_Written exercise_
Count how many lines in the entries below contain the word "button", matching case exactly. Reply with the number only.

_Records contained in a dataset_
* Start *
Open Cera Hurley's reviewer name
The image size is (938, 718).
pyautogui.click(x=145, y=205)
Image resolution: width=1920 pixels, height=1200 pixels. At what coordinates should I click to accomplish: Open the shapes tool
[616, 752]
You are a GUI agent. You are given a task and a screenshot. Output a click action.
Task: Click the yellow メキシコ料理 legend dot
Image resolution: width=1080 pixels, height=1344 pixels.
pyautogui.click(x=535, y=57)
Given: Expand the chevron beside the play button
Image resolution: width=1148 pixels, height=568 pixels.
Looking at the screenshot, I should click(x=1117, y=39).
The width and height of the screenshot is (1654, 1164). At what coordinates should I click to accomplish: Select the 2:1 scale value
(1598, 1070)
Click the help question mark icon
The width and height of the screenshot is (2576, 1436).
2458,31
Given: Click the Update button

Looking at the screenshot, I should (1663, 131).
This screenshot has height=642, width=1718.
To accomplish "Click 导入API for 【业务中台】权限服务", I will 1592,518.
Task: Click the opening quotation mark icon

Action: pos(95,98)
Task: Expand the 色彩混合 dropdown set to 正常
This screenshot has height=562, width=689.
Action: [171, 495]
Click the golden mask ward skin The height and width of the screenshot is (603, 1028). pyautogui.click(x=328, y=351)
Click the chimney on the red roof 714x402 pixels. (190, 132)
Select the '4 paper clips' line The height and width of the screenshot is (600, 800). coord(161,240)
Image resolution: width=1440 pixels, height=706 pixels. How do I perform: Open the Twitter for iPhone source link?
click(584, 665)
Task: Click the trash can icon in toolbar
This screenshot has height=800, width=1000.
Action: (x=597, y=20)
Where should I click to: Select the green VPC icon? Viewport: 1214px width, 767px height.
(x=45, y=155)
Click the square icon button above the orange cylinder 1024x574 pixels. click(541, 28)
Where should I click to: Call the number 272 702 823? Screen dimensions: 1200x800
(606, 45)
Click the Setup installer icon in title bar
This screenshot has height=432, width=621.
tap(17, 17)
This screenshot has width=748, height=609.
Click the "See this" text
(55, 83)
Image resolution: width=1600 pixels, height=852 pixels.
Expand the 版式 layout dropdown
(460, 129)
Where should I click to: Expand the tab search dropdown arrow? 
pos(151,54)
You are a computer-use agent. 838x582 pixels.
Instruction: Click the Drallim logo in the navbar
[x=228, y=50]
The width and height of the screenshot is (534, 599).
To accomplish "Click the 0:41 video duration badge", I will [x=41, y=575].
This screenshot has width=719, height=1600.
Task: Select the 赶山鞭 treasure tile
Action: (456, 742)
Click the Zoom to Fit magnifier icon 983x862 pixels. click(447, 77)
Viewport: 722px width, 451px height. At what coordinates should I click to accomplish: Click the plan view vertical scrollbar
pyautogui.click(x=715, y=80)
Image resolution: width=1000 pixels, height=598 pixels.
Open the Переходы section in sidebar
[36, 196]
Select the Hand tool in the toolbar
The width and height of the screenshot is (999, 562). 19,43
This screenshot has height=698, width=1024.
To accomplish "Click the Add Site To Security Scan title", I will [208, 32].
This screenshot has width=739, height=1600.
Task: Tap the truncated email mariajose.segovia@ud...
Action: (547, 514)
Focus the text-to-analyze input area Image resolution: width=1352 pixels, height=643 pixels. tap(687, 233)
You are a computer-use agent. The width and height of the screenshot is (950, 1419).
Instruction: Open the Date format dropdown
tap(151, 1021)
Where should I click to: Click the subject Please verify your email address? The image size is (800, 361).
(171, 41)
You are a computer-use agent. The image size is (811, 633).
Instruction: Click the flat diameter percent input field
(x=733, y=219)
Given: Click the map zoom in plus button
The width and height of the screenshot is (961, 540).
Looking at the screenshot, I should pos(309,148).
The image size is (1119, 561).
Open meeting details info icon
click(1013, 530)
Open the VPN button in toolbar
* End *
_Answer in full_
5